I think this would be a nice feature to have, indeed.

Thank you for your interest in this feature!

However, given that I have zero experience with tor, I would need some help 
with the design of such a feature.

Sure thing!

I'm thinking something like this might work:

- If you pass --onion on the command line, or set onion: true in the 
configuration file: require a preconfigured .onion URL in the repository 
configuration.

Yes. And if unavailable (not declared in the repository configuration), show a helpful error message and exit non-zero.

--onion should like an explicit request which should either succeed or fail closed.

- If you pass --tor-tunnel on the command line, or set tor-tunnel: true in the 
configuration file: enable the use of the tor+https configuration, don't use a 
.onion URL even if it is known.

Yes.

- if you pass --tor on the command line, or set tor: true in the configuration 
file: use a .onion URL if it exists, but fall back to using tor+https if not.

Also very nice. However, the option name is a bit non-ideal. This is more like an opportunistic, graceful fallback, do the best thing kind of approach.

For lack of better option name idea, that's more like --tor-auto.

That could be a nice configuration option that users could add to /etc/extrepo/config.yaml as a set and forget option to always get the maximum possible use of Tor.

What do you think of this suggestion? Does it make sense?

Yes.

In order to make sure that the data is correct and complete, we would need to 
be able to validate .onion URLs in the CI jobs, which involves downloading 
repository metadata and making sure it looks sensible. Do you know if it is 
possible to reach the tor network from a container?

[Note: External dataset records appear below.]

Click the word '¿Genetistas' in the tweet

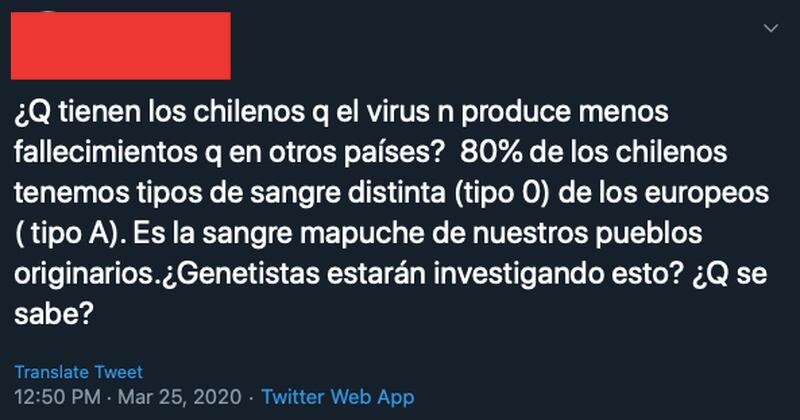pos(239,274)
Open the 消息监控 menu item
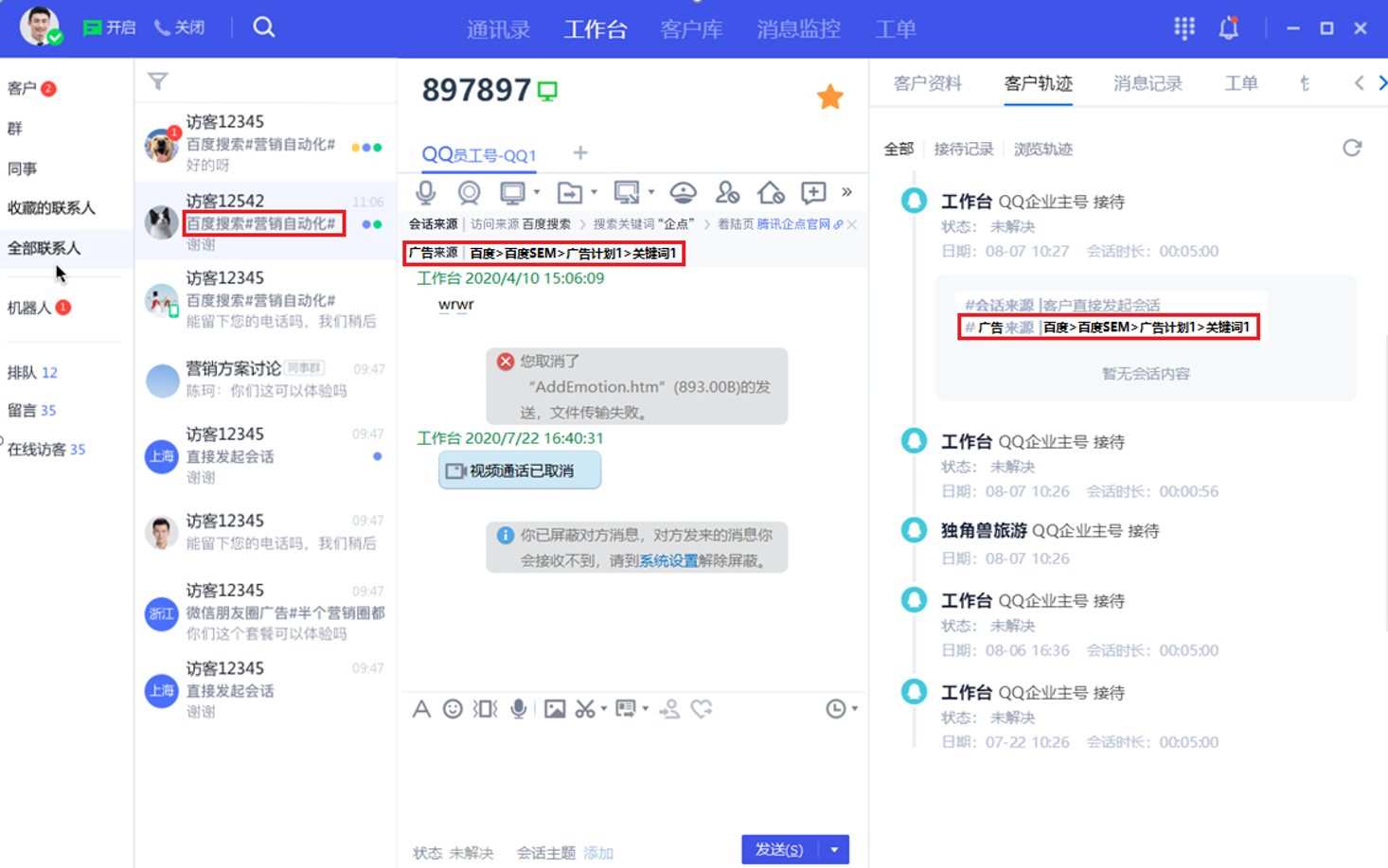The height and width of the screenshot is (868, 1388). (796, 29)
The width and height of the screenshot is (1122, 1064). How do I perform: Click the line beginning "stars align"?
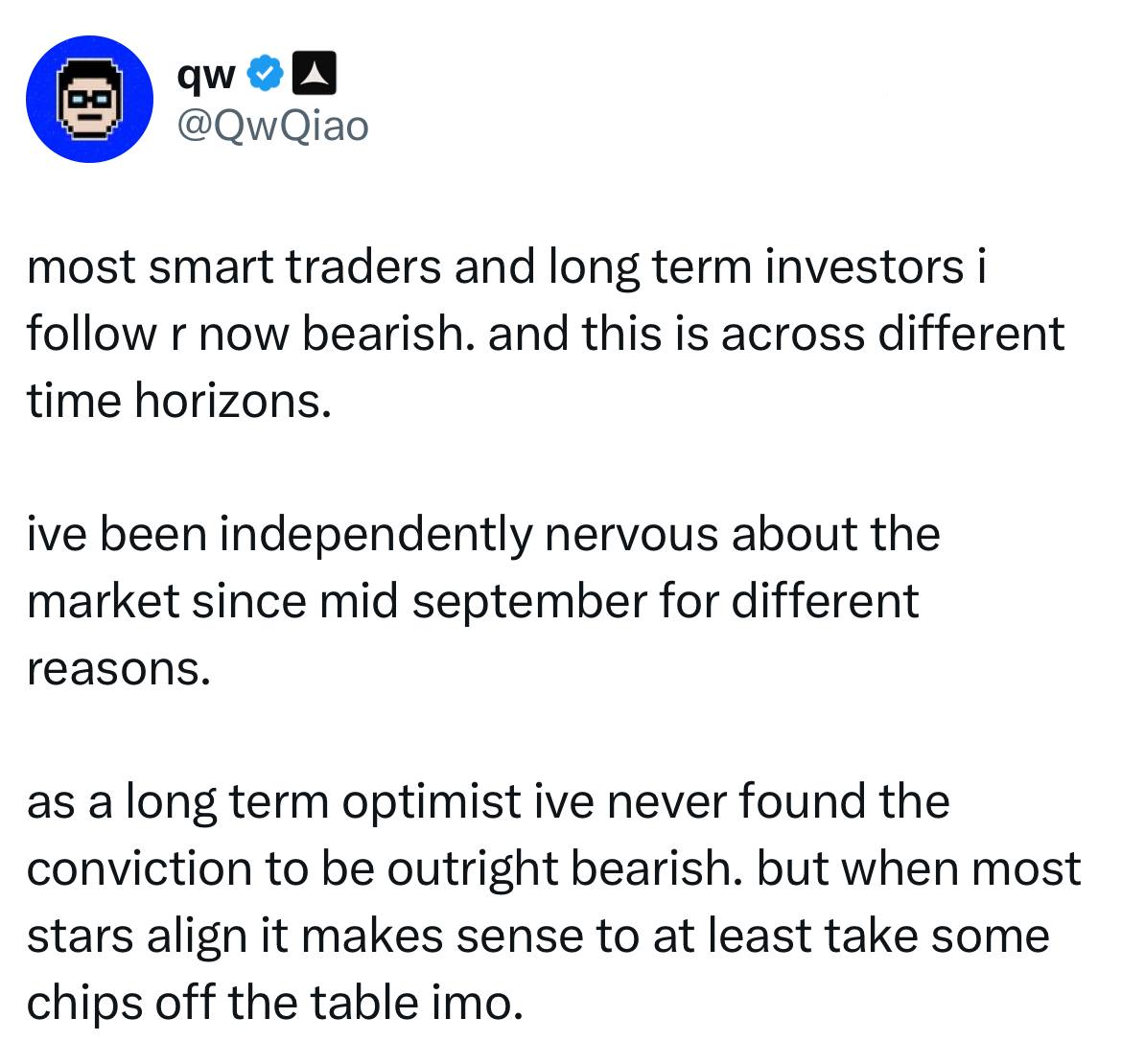pyautogui.click(x=538, y=936)
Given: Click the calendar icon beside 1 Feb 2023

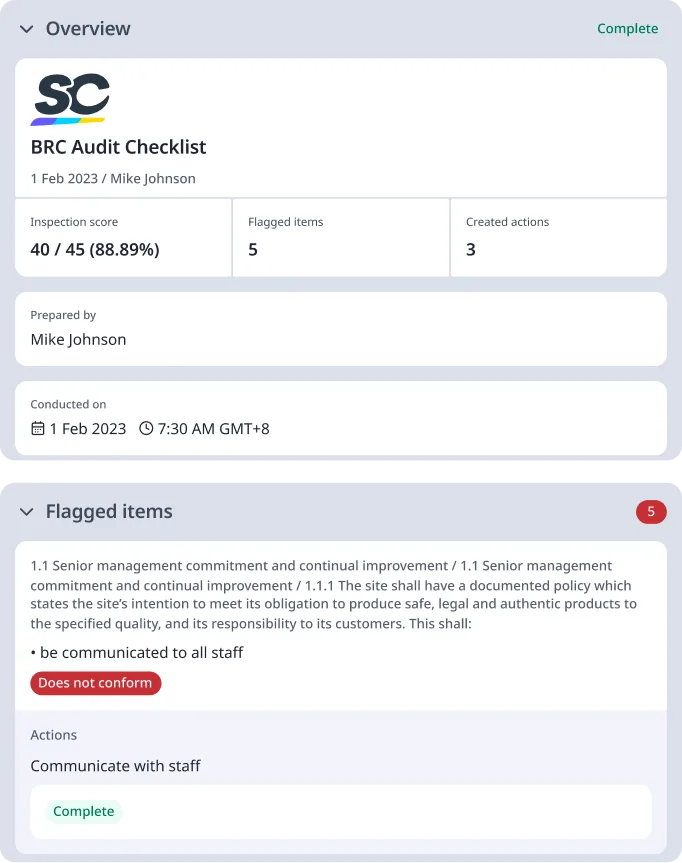Looking at the screenshot, I should coord(36,426).
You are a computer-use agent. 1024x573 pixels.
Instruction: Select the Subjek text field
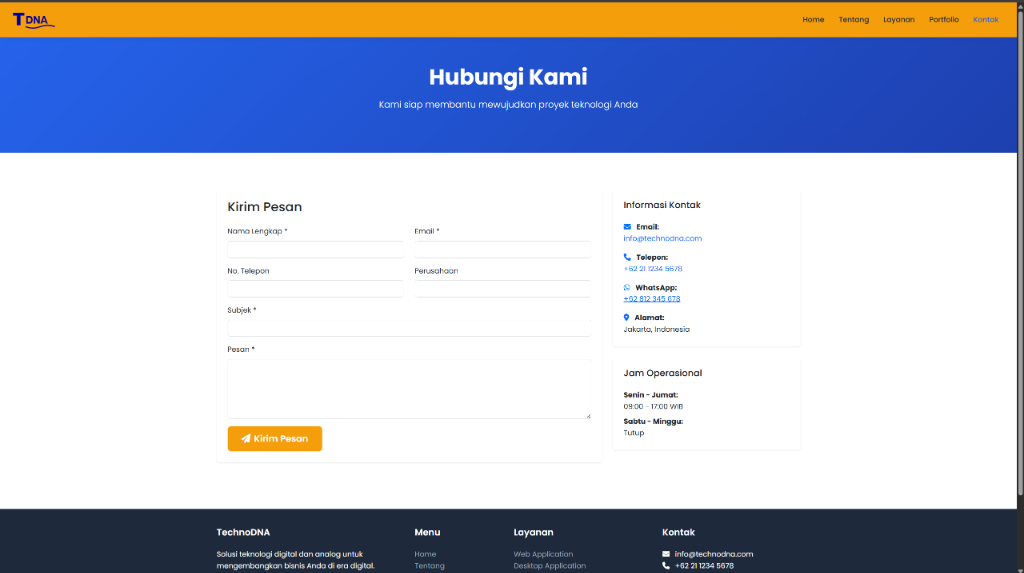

Yes. I don't see why that wouldn't work. Packages tor and apt-transport-tor don't have any idiosyncrasies which break it inside containers. All they require is a usual network connection.

If you want to test onion availability without use of apt-get? In that case, the torsocks package will help. Use of torsocks is very simple. Simply prepend it in front of the command you intent to use and the connection will be torified. Example usage: torsocks curl oniondomain.onion

If so, would you be willing to help me work that out?

Yes.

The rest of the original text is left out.